-- Texte de lecture --
##########
En plus de cette revue du web 100% féminine, les Internettes comptent bientôt lancer des ateliers et des rencontres pour aider les femmes à publier leurs premières vidéos et à trouver une visibilité sur la Toile.
Dialogues fantasques
Dans la mosaïque de sujets à leur disposition, les vidéastes sont de plus en plus nombreuses à aborder les inégalités hommes-femmes ou la sexualité féminine, souvent taboue. Sur leur chaîne Parlons peu, parlons cul, qui compte près de 300 000 abonnés, les comédiennes Juliette Tresanini et Maud Bettina-Marie décryptent sans détours et sans complexes la masturbation féminine ou l’endométriose, maladie gynécologique répandue.
Leurs dialogues sont fantasques, mais abordent de front ces thèmes délicats, dont il est rarement question dans la sphère publique. Marinette, dont la chaîne YouTube compte déjà environ 11 000 abonnés malgré seulement cinq mois d’existence, se démarque, elle, par une vidéo sur la musculature des femmes: elle y montre, et y vante, ses abdominaux, critiqués par les hommes, un témoignage sur le harcèlement au travail ou encore l’avortement, où elle interroge simplement sa mère et sa grand-mère, qui ont toutes deux subi une IVG.
Le rire est aussi l’un des meilleurs ressorts de ces youtubeuses féministes. Sur le sujet sensible du harcèlement de rue, la jeune Sheria Kerienski excelle en singeant les hommes qui la sifflent pour la séduire. Quant à la très populaire Natoo, elle se moque des publicités pour les protections hygiéniques, qui confinent à l’absurde. Sa vidéo, simplement intitulée Les règles, a été vue 11 millions de fois.
«Je ne veux pas faire des vidéos girly»
Ina Mihalache, alias Solange, a lancé sa chaîne sur YouTube en 2011. Désormais modèle du genre, elle est suivie par près de 226 000 personnes.
Dans l’une de vos dernières vidéos, vous mettez en avant des vidéastes 100% girl power. Pourquoi avoir décidé de promouvoir ces femmes sur YouTube?
Je me sens un peu seule, parfois. Les vidéastes francophones ne sont pas si nombreuses sur le web. D’ailleurs, je regarde beaucoup plus de contenus anglophones, car j’ai l’impression de mieux m’y retrouver. Mais il existe aussi des Françaises qui ont des choses à dire et du talent. Les filles que j’évoque dans ce post, Marinette, Mardi Noir, pensent, et j’aime les regarder penser. Elles parlent de psychanalyse, de culture, de leur vie… Je voulais aussi contrer cette croyance que les filles ne font que de la beauté sur l’internet.
##########
-- Données fournies --
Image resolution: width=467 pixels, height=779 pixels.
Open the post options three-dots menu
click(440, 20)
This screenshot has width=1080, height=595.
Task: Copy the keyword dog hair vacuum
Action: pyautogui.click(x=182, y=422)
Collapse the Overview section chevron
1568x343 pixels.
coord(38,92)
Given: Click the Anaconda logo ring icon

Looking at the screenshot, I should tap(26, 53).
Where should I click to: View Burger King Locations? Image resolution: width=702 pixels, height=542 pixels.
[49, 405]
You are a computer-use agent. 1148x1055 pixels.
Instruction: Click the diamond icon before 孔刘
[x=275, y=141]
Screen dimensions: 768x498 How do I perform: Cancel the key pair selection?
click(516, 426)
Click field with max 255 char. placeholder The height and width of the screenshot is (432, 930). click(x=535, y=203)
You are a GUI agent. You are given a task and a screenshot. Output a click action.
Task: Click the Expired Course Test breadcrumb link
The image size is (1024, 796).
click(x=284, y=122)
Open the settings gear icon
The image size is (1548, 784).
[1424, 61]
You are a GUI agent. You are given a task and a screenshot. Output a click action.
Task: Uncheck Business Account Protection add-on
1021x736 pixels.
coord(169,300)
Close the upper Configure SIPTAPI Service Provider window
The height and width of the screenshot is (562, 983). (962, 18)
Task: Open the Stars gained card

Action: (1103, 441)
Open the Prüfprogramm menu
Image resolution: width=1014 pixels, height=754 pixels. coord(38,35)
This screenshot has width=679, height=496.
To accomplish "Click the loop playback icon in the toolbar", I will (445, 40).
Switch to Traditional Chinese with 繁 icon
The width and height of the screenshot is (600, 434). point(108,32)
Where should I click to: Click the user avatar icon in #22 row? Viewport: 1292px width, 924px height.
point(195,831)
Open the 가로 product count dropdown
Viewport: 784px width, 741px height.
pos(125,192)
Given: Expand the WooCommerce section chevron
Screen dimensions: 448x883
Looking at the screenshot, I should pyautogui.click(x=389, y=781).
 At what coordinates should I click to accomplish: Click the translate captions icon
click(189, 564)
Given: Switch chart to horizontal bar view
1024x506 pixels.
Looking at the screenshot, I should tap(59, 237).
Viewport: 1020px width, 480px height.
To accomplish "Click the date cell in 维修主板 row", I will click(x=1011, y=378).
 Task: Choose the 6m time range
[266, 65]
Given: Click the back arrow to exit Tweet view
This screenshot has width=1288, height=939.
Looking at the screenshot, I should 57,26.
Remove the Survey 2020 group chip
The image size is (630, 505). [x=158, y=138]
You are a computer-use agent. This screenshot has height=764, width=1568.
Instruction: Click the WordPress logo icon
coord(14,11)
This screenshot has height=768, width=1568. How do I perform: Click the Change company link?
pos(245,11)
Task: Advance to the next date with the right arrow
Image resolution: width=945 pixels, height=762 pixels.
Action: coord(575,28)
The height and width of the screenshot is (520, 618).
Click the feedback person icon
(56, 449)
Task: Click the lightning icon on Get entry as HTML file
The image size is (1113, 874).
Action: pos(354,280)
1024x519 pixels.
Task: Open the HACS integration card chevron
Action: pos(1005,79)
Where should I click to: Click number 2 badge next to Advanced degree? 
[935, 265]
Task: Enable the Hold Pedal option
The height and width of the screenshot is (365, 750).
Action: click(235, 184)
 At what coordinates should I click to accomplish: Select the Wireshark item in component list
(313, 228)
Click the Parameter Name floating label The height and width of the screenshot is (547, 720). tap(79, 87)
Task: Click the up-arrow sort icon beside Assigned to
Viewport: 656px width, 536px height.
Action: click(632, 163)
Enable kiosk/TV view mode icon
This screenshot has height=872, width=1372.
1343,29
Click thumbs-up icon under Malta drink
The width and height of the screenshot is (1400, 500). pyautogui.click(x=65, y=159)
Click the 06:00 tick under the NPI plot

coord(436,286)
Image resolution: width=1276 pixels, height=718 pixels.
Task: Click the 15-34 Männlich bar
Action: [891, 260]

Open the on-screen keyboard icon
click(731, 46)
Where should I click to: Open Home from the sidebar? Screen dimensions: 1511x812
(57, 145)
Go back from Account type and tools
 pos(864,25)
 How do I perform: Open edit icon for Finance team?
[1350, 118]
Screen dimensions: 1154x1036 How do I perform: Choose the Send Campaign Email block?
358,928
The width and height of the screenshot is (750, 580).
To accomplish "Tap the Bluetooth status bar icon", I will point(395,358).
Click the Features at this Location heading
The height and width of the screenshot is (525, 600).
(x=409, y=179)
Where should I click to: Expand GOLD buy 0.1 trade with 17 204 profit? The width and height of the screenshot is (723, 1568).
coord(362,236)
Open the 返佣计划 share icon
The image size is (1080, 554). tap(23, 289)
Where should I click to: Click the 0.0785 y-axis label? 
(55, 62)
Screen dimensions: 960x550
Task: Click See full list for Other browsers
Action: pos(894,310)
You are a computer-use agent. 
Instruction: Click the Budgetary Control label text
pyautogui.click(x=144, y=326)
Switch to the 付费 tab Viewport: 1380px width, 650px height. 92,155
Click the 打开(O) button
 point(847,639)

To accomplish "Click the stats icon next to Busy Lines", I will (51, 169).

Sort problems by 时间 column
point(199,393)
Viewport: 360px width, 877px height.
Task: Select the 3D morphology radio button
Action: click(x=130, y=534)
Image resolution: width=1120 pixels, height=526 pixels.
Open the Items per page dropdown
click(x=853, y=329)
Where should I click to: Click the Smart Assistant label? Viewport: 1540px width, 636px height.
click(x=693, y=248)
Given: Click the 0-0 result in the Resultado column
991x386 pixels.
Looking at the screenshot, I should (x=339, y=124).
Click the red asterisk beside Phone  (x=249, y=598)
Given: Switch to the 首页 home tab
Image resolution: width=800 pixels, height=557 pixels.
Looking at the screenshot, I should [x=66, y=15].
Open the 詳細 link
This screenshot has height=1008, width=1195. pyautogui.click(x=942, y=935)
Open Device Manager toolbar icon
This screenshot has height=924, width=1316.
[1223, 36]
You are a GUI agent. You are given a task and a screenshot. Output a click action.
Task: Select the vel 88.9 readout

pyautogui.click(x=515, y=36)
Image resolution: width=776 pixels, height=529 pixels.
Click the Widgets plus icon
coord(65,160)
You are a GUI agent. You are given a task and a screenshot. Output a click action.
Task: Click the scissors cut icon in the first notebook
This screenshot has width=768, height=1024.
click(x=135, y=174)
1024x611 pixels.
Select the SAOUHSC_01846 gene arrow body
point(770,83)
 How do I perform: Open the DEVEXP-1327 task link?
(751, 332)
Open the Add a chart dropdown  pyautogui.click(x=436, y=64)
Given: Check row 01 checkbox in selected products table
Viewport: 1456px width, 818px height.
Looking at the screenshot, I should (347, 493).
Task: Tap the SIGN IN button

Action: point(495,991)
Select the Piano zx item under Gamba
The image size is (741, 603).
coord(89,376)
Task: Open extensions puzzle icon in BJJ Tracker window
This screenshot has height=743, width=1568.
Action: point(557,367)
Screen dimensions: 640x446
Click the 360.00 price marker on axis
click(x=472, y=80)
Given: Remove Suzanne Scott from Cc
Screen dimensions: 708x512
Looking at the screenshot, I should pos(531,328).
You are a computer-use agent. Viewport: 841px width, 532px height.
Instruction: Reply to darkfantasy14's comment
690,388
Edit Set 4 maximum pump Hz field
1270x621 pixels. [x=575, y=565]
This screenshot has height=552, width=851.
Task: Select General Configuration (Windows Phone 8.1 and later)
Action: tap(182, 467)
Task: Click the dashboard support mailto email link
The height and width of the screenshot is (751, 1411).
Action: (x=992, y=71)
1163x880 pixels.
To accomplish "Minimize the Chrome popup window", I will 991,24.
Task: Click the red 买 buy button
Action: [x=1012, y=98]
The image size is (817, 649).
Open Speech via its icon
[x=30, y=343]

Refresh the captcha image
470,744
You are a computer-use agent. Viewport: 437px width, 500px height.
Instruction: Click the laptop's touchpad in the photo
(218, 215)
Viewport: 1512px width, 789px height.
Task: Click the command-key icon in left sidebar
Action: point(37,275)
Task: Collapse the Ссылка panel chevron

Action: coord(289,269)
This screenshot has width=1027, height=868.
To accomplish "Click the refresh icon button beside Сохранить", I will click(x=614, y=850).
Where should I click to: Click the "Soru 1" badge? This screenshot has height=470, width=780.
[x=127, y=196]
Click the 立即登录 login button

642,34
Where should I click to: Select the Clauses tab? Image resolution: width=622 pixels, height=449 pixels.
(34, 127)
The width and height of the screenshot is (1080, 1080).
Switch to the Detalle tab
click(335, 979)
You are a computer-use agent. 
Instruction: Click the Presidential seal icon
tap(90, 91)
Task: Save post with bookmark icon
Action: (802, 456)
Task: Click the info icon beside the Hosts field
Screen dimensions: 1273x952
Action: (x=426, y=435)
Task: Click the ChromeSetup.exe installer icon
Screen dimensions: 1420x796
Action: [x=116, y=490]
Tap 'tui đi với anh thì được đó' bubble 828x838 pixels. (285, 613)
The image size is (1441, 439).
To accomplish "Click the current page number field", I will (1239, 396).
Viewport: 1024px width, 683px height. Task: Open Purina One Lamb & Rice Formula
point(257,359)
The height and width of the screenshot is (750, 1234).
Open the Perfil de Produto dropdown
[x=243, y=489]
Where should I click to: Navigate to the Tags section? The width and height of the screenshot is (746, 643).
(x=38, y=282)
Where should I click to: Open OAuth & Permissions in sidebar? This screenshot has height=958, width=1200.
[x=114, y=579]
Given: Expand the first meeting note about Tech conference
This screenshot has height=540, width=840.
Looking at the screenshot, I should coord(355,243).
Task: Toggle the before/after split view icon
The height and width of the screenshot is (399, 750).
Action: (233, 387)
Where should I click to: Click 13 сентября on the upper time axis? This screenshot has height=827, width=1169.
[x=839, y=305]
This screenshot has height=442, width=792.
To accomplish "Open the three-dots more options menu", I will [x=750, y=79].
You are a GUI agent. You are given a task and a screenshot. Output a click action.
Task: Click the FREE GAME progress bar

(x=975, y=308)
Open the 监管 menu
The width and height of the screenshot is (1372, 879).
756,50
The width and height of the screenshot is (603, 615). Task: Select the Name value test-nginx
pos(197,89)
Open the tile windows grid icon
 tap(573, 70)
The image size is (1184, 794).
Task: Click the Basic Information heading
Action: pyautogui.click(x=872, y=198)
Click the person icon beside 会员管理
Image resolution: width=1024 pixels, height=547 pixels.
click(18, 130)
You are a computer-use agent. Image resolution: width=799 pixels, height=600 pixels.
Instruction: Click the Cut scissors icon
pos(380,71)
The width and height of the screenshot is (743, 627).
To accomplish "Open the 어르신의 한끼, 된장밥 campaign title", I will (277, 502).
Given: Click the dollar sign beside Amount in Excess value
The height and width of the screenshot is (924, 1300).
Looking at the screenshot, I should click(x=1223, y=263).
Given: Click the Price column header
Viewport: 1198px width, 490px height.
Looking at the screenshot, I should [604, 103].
##########
-- Consignes des exercices --
a) Relevez toutes les vidéastes désignées par leur nom dans le texte de lecture.
b) Indiquez si chaque affirmation concorde avec le texte de lecture, en citant les mots décisifs : (i) la chaîne Parlons peu, parlons cul compte près de 300 000 abonnés ; (ii) la vidéo Les règles de Natoo a été vue un million de fois ; (iii) Ina Mihalache a lancé sa chaîne sur YouTube en 2015.
c) Reproduisez à l'identique le passage du texte de lecture allant de "En plus de cette" à "maladie gynécologique répandue.".
Les enregistrements n'interviennent pas dans ce travail.

-- Liste des réponses --
a) Juliette Tresanini, Maud Bettina-Marie, Marinette, Sheria Kerienski, Natoo, Ina Mihalache (alias Solange), Mardi Noir.

b)
(i) Oui : « qui compte près de 300 000 abonnés ».
(ii) Non : « a été vue 11 millions de fois ».
(iii) Non : « a lancé sa chaîne sur YouTube en 2011 ».

c)
En plus de cette revue du web 100% féminine, les Internettes comptent bientôt lancer des ateliers et des rencontres pour aider les femmes à publier leurs premières vidéos et à trouver une visibilité sur la Toile.
Dialogues fantasques
Dans la mosaïque de sujets à leur disposition, les vidéastes sont de plus en plus nombreuses à aborder les inégalités hommes-femmes ou la sexualité féminine, souvent taboue. Sur leur chaîne Parlons peu, parlons cul, qui compte près de 300 000 abonnés, les comédiennes Juliette Tresanini et Maud Bettina-Marie décryptent sans détours et sans complexes la masturbation féminine ou l’endométriose, maladie gynécologique répandue.